The Appraisal Foundation, the Congressionally authorized source of appraisal standards and appraiser qualifications in the United States, has signed a Memorandum of Understanding (MOU) with the U.S. Department of Energy, Office of Energy Efficiency and Renewable Energy, to collaborate on a series of activities focusing on energy efficiencies and the valuation of green buildings.
A principal component of the MOU is that the generally accepted standards of the appraisal profession, the Uniform Standards of Professional Appraisal Practice (USPAP), are applicable to green valuations. Collaborative activities between The Appraisal Foundation and the Department of Energy will include:
- Engaging the appraisal community on energy efficiency and green valuations.
- Development of additional guidance from all three of the Foundation’s independent Boards relating to applicability of the existing standards to the valuation of green buildings. This guidance could take on a number of forms such as USPAP Frequently Asked Questions or Advisory Opinions from the ASB, and voluntary guidance from the APB on recognized valuation methods and techniques.

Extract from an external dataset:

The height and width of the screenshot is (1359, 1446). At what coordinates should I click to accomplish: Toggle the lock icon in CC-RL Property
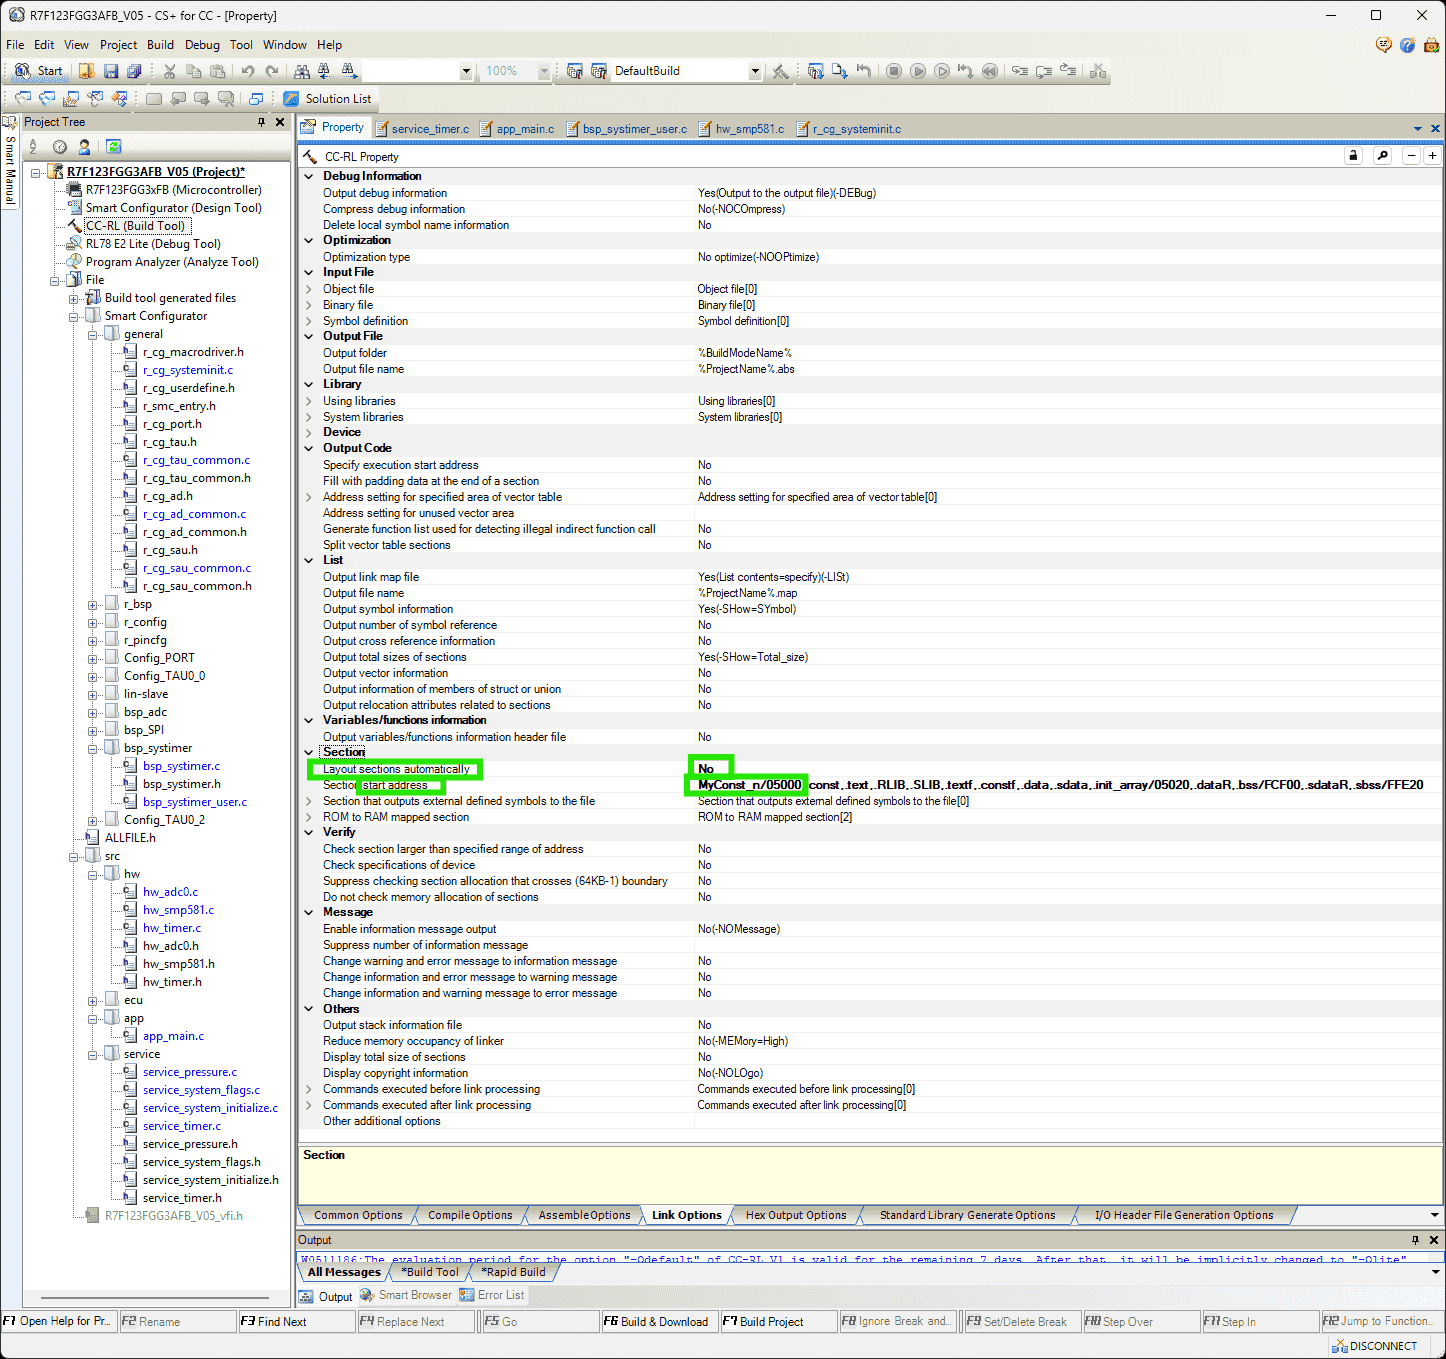1353,156
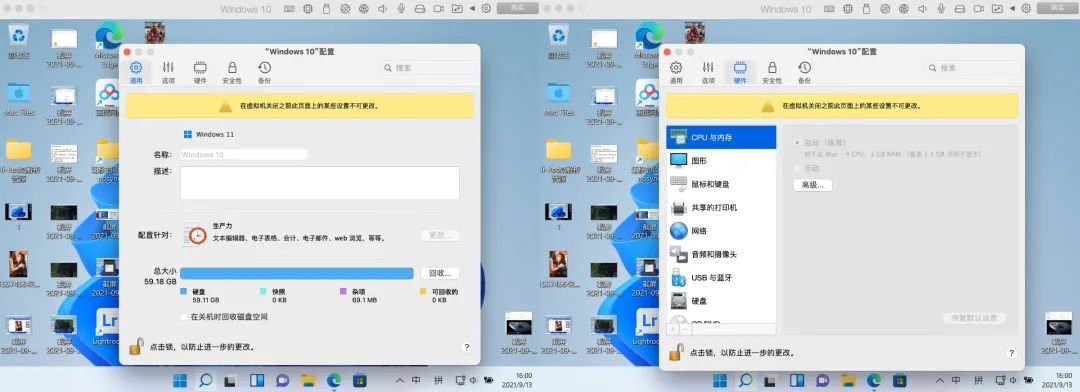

- Development of one or more databases, through the Department of Energy, to provide data on energy performance for specific building types and upgrades, to the valuation arena. Data of this type has historically been sparse and/or difficult to collect, whereas this new initiative is intended to be of great assistance to the valuation community.
- Development of educational course curriculum, through the Department of Energy and based on the guidance of the Foundation’s APB, relating to energy performance and sustainability in commercial buildings.
The importance of energy efficiency is gaining traction throughout the marketplace. On June 13, the issue was raised with President Barack Obama as part of the Council on Jobs and Competitiveness meeting and is a component of his Better Buildings Initiative.
Examples of the importance of education on energy efficiency and green valuations in the appraisal community include:
- Energy efficient items result in lower operating costs for commercial properties, thereby increasing the net income potential for the property. Since income potential is the primary factor considered by investors when buying commercial properties, this translates into a higher value potential for the property.
- Some municipalities and local jurisdictions are starting to require a certain level of energy efficiency for their commercial properties. Because many existing buildings do not meet the new standards, investors are likely to place a premium on those properties that do comply, thereby resulting in higher values for properties of these types.
- The increasing costs related to energy consumption make less efficient properties less desirable to many potential buyers, including owner occupants. Because the appraiser’s job is to “mirror the marketplace,” any premiums placed on properties due to their energy efficiency should be recognized by appraisers when providing opinions of value.
In the fall of 2011, The Appraisal Foundation will post an informational video introduction to green buildings and their valuation on the eLibrary section of its website.